◆ Tasks to carry out
1. In the piece on hiring sales reps from competitors below, duplicate the passage that opens with the words containing "If a sales representative provides" and closes with "the near future.".
2. List every sentence in the piece on hiring sales reps from competitors below that contains the word "competitor" or "competitors". Words such as "competing" and "non-compete" don't count.

Unfortunately, closer analysis of the seemingly advantageous recruiting approach will prove it all but illogical. Via using our common sense, we can illuminate the risks and disadvantages involved for organizations seeking to hire sales professionals directly from their competitors.


Analyzing a Sales Representative’s Reason for Leaving


When we analyze the reason for a competing business development representative wanting to leave their current organization, we run into several red lights that beg further analysis and questioning. Eventually, they will all but disprove the theory that recruiting sales reps from direct competitors has advantages.


If a sales representative is doing well at a competitor, in the overwhelming majority of cases, there is no advantage for that individual to leave for a parallel position. Conversely, for those who are struggling, there are a multitude of advantages to consider direct competitors.


Many sales representatives know that competitors are an easy way to get a bump in salary (whether it be from their new employer or via using a competing offer as leverage against their current hiring manager).


Until a hiring manager can really dig at these issues during an interview process, there is little reason to believe that that new employee will prove to be an all-star. Experience has shown our executive recruiting team the direct opposite. Over the past 10 years, we’ve seen little correlation between a sales employee’s ability to succeed and direct pertinent experience in a field. There are poor vendors in every industry just as there are a multitude of subpar sales representatives.


If a sales representative provides significant reasoning for their departure, there are more variables that need to be addressed. The next logical question is regarding whether the new prospective employee has a non-compete clause. Often, sales representatives who are effective are required to agree to a legal formality that prevents them from operating against their employer in the near future.


Employers who understand HR law know that they are able to circumvent the non-competes because they are rarely enforceable against employees. While there may not be an ability for a past employer to take action, there still are ethical questions that need to be raised.


Common sense will tell an employer that if a sales representative is willing to break an agreement with a past employer and attempt to convert clients, it is more than likely that the employee will repeat their actions. This behavior does not exist in a vacuum.

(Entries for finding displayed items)

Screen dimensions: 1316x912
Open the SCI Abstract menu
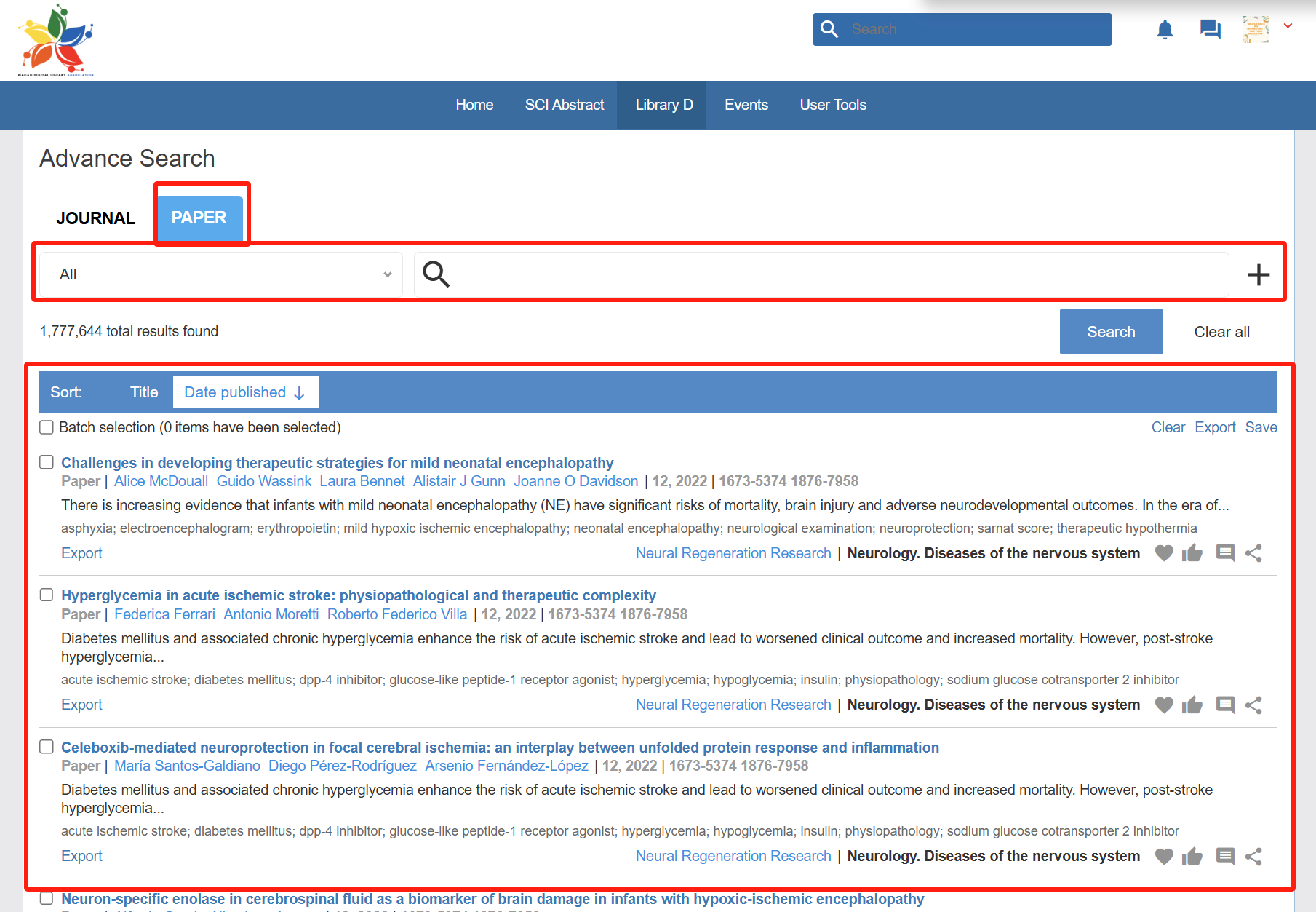tap(565, 105)
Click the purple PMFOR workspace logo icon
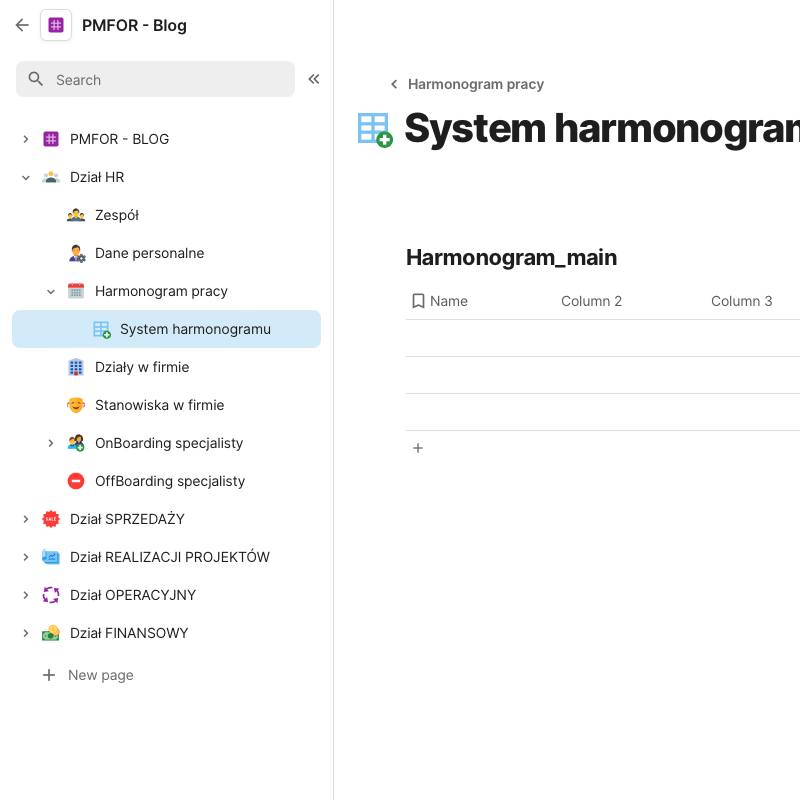 [x=56, y=25]
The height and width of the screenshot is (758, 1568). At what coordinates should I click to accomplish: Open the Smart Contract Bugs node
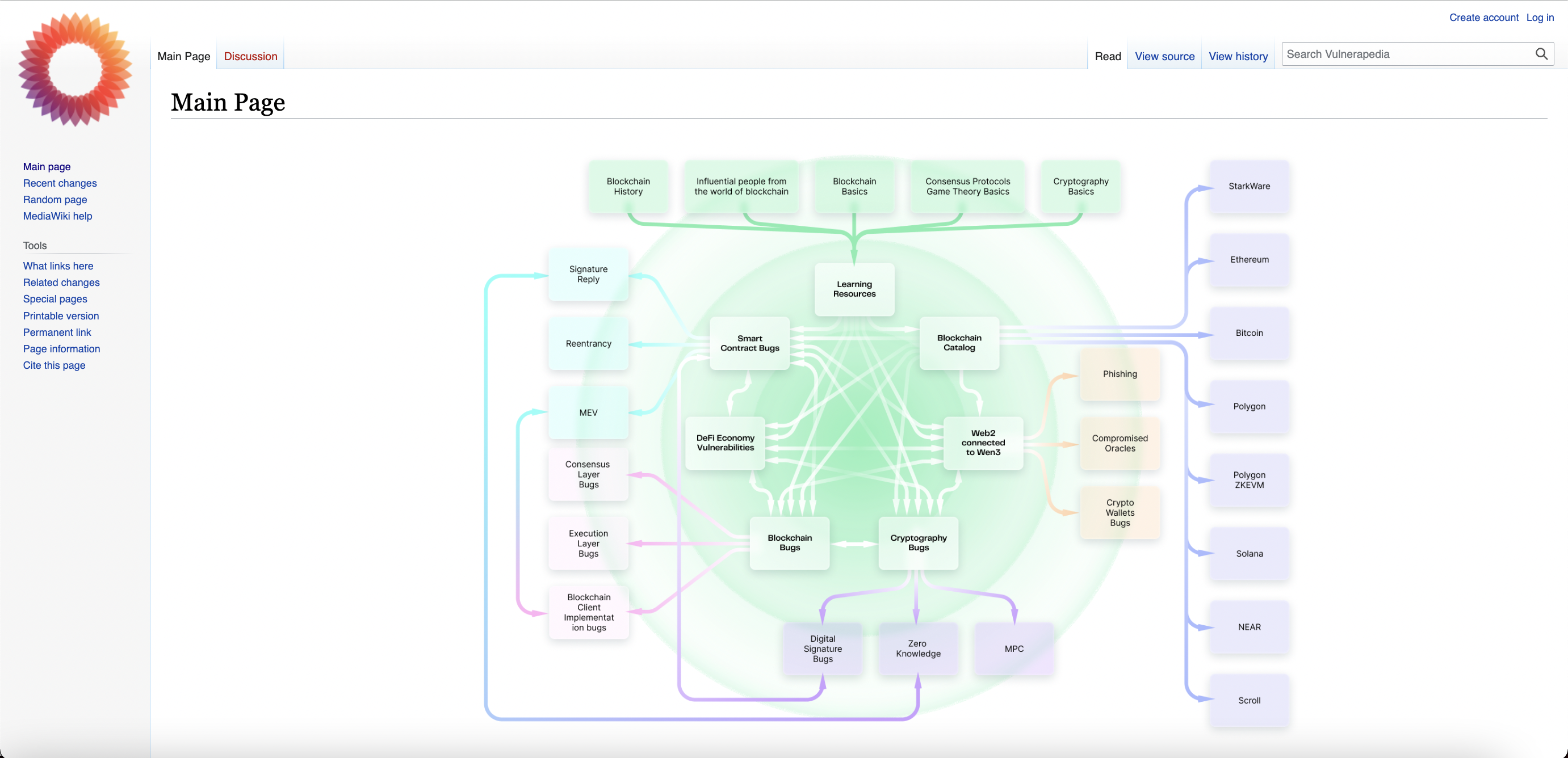point(749,343)
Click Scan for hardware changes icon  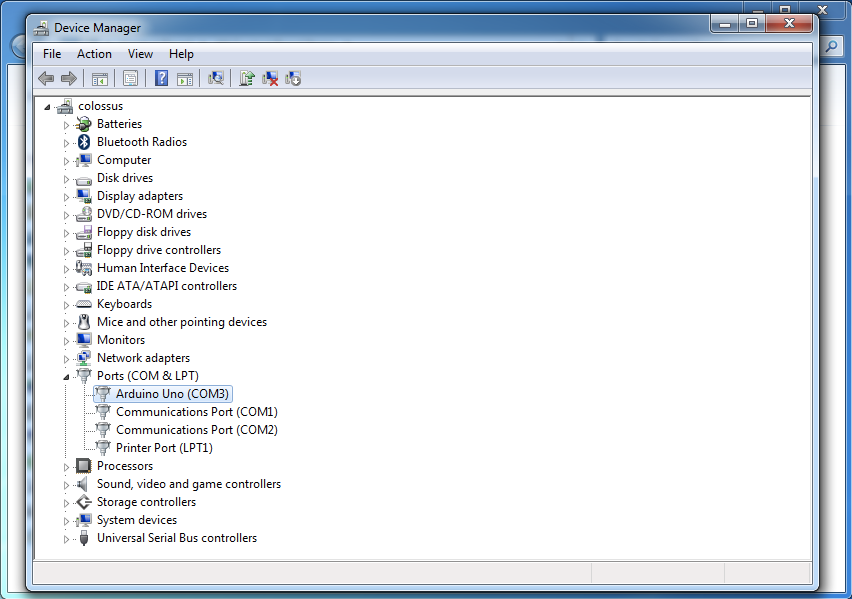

◆ Written answers
1.
If a sales representative provides significant reasoning for their departure, there are more variables that need to be addressed. The next logical question is regarding whether the new prospective employee has a non-compete clause. Often, sales representatives who are effective are required to agree to a legal formality that prevents them from operating against their employer in the near future.

2.
1. Via using our common sense, we can illuminate the risks and disadvantages involved for organizations seeking to hire sales professionals directly from their competitors.
2. Eventually, they will all but disprove the theory that recruiting sales reps from direct competitors has advantages.
3. If a sales representative is doing well at a competitor, in the overwhelming majority of cases, there is no advantage for that individual to leave for a parallel position.
4. Conversely, for those who are struggling, there are a multitude of advantages to consider direct competitors.
5. Many sales representatives know that competitors are an easy way to get a bump in salary (whether it be from their new employer or via using a competing offer as leverage against their current hiring manager).